Resume Runs

You can have wandb automatically resume runs by passing resume=True to wandb.init(). If your process doesn't exit successfully, the next time you run it wandb will start logging from the last step. Below is a simple example in Keras:

import keras
import numpy as np
import wandb
from wandb.keras import WandbCallback
wandb.init(project="preemptible", resume=True)
if wandb.run.resumed:
# restore the best model
model = keras.models.load_model(wandb.restore("model-best.h5").name)
else:
a = keras.layers.Input(shape=(32,))
b = keras.layers.Dense(10)(a)
model = keras.models.Model(input=a, output=b)
model.compile("adam", loss="mse")
model.fit(np.random.rand(100, 32), np.random.rand(100, 10),
# set the resumed epoch
initial_epoch=wandb.run.step, epochs=300,
# save the best model if it improved each epoch
callbacks=[WandbCallback(save_model=True, monitor="loss")])

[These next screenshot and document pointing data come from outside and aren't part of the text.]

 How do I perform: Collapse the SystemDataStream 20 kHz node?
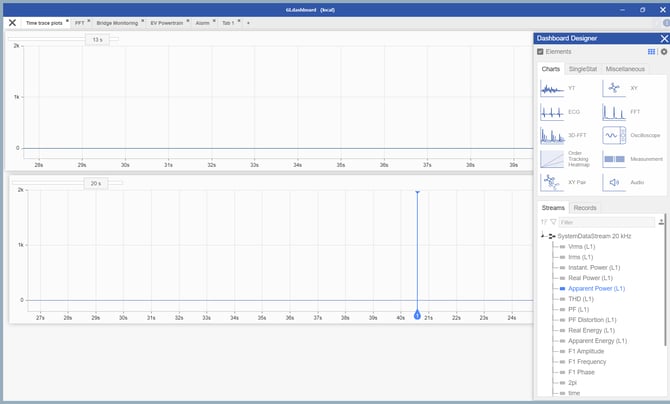[x=542, y=236]
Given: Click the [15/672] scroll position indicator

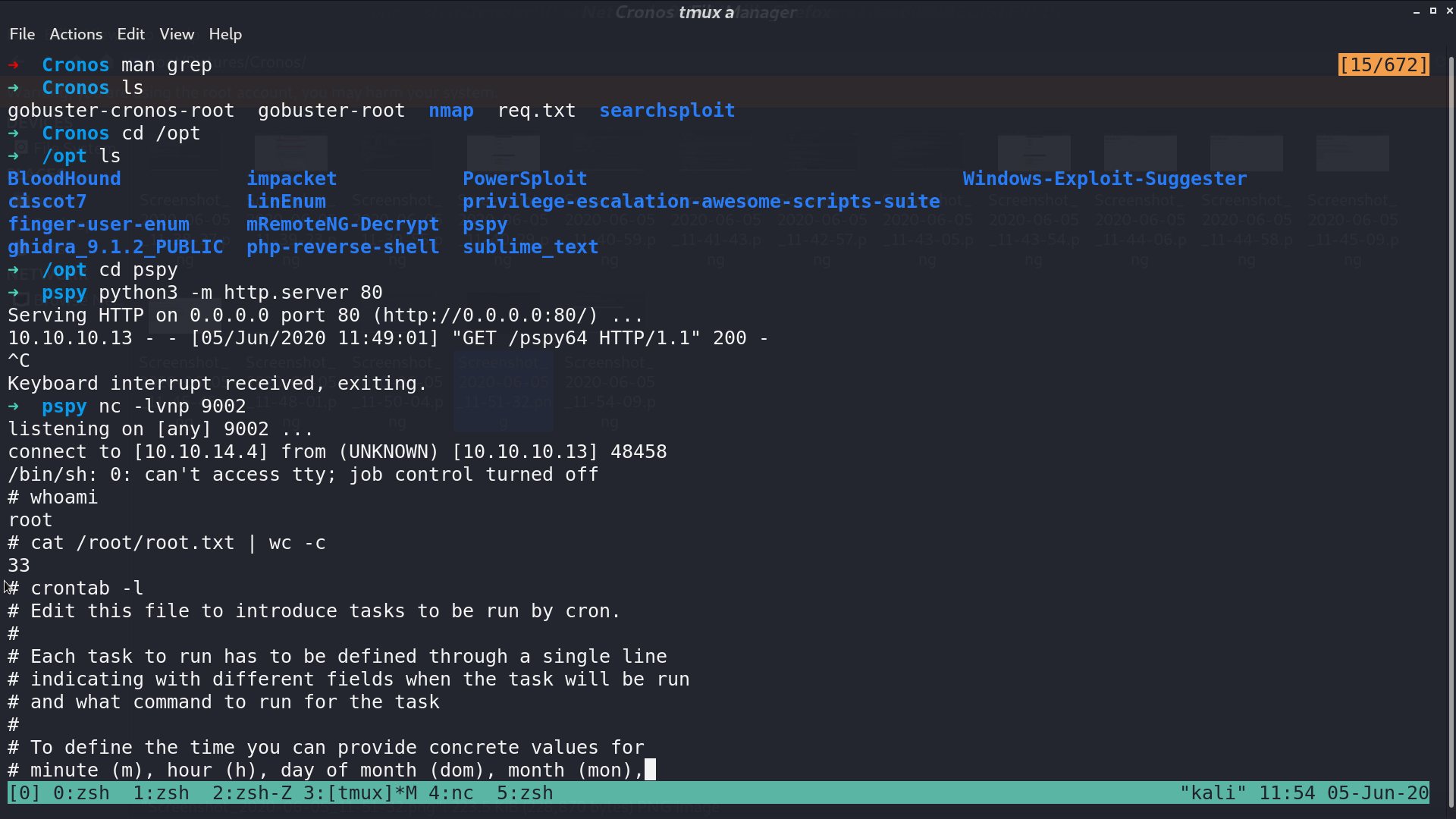Looking at the screenshot, I should (1384, 64).
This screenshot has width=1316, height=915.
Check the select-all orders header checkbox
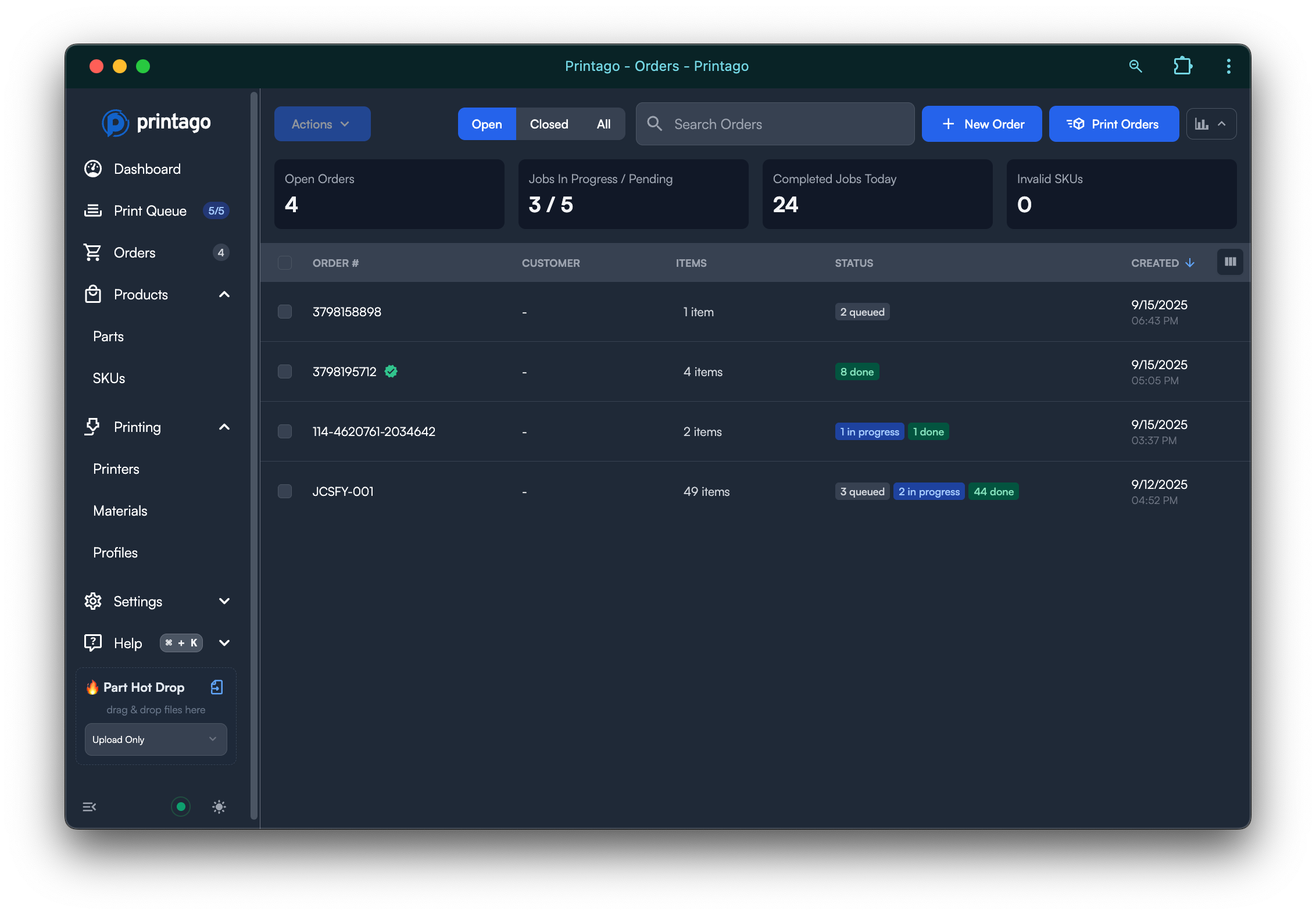[x=285, y=263]
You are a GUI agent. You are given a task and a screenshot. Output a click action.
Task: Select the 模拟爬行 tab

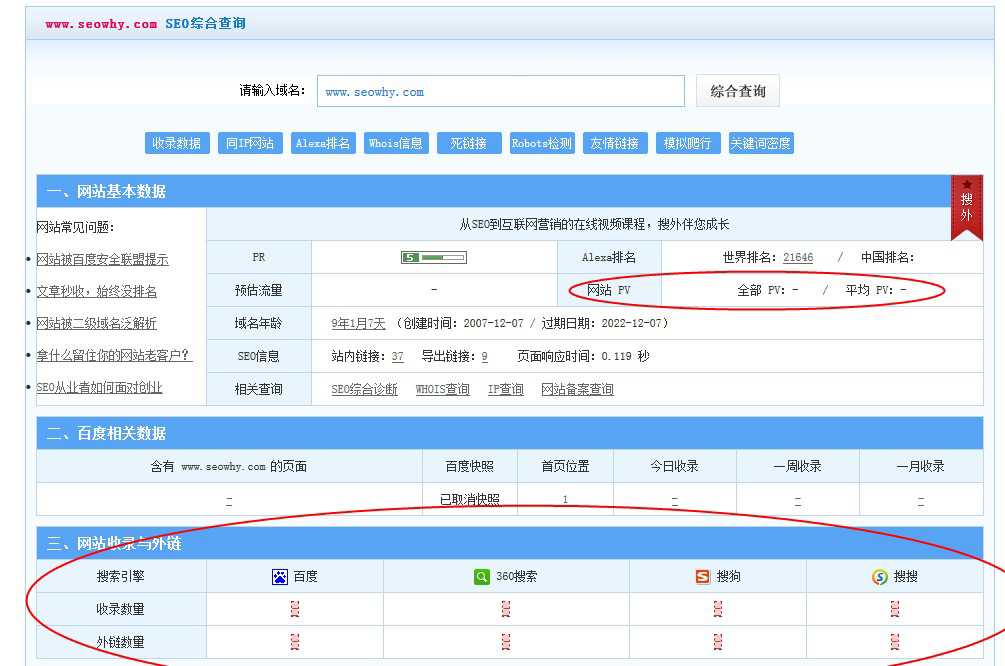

Automatic resuming only works if the process is restarted on top of the same filesystem as the failed process. If you can't share a filesystem, we allow you to set the WANDB_RUN_ID: a globally unique string (per project) corresponding to a single run of your script. It must be no longer than 64 characters. All non-word characters will be converted to dashes.

# store this id to use it later when resuming
id = wandb.util.generate_id()
wandb.init(id=id, resume="allow")
# or via environment variables
os.environ["WANDB_RESUME"] = "allow"
os.environ["WANDB_RUN_ID"] = wandb.util.generate_id()
wandb.init()

If you set WANDB_RESUME equal to "allow", you can always set WANDB_RUN_ID to a unique string and restarts of the process will be handled automatically. If you set WANDB_RESUME equal to "must", wandb will throw an error if the run to be resumed does not exist yet instead of auto-creating a new run.

Method

Syntax

Never Resume (default)

Always Resume

Resume specifying run id

Resume from same directory

Envrionment Variable

WANDB_RESUME=value

"never"

"must"

"allow" (Requires WANDB_RUN_ID=RUN_ID)

(not available)

In Python Script

wandb.init(resume=value)

"never"

(not available)

resume=RUN_ID

resume=True

If multiple processes use the same run_id concurrently unexpected results will be recorded and rate limiting will occur.

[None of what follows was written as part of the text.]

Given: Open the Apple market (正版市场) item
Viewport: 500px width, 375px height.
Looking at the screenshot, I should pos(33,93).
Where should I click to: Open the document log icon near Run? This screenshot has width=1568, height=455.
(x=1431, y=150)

If you resume a run and you have notes specified in wandb.init(), those notes will overwrite any notes that you have added in the UI.

Note that resuming a run which was executed as part of a Sweep is not supported.

Preemptible Sweeps

If you are running a sweep agent in a compute environment that is subject to preemption (e.g., a SLURM job in a preemptible queue, an EC2 spot instance, or a Google Cloud preemptible VM), you can automatically requeue your interrupted sweep runs, ensuring they will be retried until they run to completion.

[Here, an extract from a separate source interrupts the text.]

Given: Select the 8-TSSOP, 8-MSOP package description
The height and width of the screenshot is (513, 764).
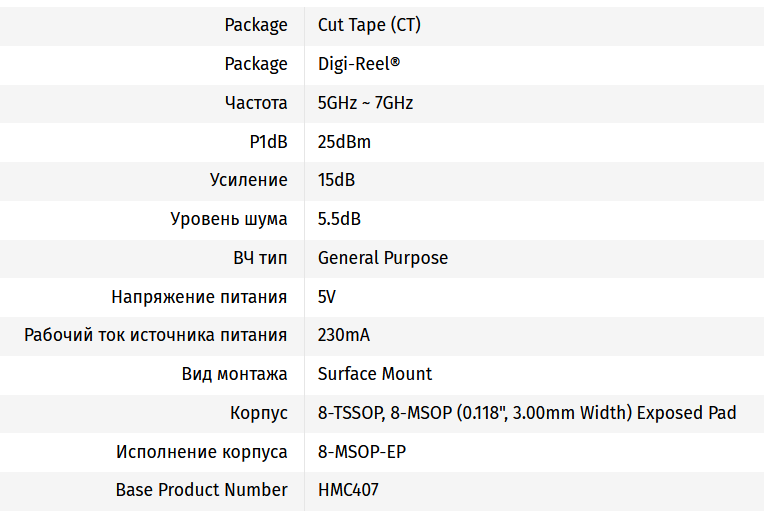Looking at the screenshot, I should pos(527,413).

When you learn your current run is about to be preempted, call

wandb.mark_preempting()

to immediately signal to the W&B backend that your run believes it is about to be preempted. If a run that is marked preeempting exits with status code 0, W&B will consider the run to have terminated successfully and it will not be requeued. If a preempting run exits with a nonzero status, W&B will consider the run to have been preempted, and it will automatically append the run to a run queue associated with the sweep. If a run exits with no status, W&B will mark the run preempted 5 minutes after the run's final heartbeat, then add it to the sweep run queue. Sweep agents will consume runs off the run queue until the queue is exhausted, at which point they will resume generating new runs based on the standard sweep search algorithm.

By default, requeued runs begin logging from their initial step. To instruct a run to resume logging at the step where it was interrupted, initialize the resumed run with wandb.init(resume=True).